Specifically, they were denied jobs, income, government help, schooling, homes and more, simply because they were known as Christians. One man even spent two years in a forced labor camp in the 1960s, when he was 20 years old. But when he got out, within months, he was leading another house church. He said he left the prison camp with a clearer vision for following God and with a stronger calling for serving him.
He was one of a few of the group who were born pre-communism, who saw the revolution and have experienced its whole cycle in Cuba thus far. This brother referred to himself as part of the “historic faithful generation.”
Some of the middle-aged men and women in the group were born in communism’s heyday in Cuba. They were the few who were not allowed to wear the scarf of the communist party membership in schools, because they were Christians. They were the ones denied entry into Cuba’s many prestigious universities. They were the ones who became adults in the 70s and 80s, when Cuba was an avowed atheistic state.
When they left secular jobs to shepherd churches, several of these men and women told of living in very tough times. For one family, breakfast might be a cup of water with a tablespoon of sugar. For another, breakfast was boiled yucca (a starchy tuber plant) and dinner was the water their yucca had been boiled in.

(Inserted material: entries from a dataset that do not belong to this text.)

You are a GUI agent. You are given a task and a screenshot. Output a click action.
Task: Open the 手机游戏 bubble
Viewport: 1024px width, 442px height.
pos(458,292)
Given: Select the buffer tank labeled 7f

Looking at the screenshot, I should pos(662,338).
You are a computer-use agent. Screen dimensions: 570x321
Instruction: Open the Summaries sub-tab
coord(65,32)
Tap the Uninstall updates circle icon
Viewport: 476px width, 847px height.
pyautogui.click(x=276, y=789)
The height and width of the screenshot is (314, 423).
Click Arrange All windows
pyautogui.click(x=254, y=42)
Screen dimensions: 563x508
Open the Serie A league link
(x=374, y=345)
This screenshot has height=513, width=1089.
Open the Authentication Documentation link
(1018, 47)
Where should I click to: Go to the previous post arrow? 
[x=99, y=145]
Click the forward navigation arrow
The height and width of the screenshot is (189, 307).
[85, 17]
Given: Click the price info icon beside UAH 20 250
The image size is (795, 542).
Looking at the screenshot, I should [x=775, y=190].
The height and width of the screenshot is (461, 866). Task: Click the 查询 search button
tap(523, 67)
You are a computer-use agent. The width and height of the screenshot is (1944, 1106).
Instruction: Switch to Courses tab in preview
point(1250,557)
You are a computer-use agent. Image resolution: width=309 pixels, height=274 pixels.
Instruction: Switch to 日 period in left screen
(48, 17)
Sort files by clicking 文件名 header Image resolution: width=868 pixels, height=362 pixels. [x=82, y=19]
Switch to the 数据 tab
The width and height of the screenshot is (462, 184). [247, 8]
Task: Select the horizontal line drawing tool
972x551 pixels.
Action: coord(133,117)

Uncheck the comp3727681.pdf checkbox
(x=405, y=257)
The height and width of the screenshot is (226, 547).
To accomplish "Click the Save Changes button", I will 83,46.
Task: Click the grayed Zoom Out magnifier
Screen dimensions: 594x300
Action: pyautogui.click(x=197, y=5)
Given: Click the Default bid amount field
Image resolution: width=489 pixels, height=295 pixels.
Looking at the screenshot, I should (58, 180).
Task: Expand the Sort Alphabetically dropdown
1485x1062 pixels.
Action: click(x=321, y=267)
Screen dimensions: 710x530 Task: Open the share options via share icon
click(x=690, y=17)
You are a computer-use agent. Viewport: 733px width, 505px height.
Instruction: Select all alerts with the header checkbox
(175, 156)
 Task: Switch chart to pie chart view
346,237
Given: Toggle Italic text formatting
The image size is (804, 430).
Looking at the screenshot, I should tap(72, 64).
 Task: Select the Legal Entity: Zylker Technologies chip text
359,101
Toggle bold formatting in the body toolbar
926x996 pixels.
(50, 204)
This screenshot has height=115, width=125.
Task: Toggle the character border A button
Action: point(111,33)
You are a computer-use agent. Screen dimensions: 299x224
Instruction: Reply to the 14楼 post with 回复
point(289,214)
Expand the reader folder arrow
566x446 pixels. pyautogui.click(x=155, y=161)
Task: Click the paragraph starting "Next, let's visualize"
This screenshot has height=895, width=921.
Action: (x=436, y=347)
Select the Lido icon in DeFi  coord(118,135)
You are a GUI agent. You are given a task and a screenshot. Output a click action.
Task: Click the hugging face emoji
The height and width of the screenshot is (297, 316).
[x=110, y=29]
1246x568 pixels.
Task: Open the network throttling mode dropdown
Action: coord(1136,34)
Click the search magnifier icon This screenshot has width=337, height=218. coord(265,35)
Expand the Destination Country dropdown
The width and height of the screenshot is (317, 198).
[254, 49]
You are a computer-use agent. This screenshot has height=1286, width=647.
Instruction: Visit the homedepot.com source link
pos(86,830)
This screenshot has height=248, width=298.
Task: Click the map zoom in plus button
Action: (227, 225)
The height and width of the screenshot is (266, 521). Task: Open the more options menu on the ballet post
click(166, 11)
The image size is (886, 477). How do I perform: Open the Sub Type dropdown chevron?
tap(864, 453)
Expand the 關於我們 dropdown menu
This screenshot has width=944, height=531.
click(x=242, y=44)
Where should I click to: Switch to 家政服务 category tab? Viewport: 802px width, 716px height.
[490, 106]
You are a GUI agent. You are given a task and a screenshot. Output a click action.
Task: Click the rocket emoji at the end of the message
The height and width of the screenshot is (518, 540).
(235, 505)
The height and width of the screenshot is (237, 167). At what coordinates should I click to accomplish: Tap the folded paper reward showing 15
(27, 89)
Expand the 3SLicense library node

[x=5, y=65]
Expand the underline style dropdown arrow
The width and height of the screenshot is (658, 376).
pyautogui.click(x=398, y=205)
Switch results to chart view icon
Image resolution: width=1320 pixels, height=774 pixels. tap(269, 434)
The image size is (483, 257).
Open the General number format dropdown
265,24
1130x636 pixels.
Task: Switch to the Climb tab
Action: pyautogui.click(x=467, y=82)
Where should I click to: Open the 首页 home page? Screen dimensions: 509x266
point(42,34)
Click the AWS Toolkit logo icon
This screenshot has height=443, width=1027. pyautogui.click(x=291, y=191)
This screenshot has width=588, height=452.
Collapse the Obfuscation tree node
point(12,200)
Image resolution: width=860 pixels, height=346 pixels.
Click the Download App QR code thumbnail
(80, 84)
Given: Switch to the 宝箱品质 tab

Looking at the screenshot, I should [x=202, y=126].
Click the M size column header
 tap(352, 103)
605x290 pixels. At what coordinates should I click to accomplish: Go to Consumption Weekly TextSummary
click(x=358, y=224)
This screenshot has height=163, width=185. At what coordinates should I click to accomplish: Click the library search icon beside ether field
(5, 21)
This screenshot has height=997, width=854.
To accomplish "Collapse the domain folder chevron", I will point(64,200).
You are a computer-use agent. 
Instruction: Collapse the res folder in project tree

This middle generation and the historic generation faithfully continued to preach the gospel and disciple believers under communism and in spite of decades of pressure from the government. Their legacy now is the young people: young believers now living in a Cuba that is gradually growing more economically open to the world, but where Christians still face enormous pressure.
One member of the group, a woman in her 20s, told of her university experience. Though a believer, she was able to enter university, unlike Christians her parent’s age or even the 22-year-old son of a prominent pastor. (All universities are state-sponsored.)
This young woman and the other Christians in the university, about 40 people, met every day for worship in the afternoon. When the university would sponsor parties featuring alcohol and promiscuity, the Christians would meet together for their own parties.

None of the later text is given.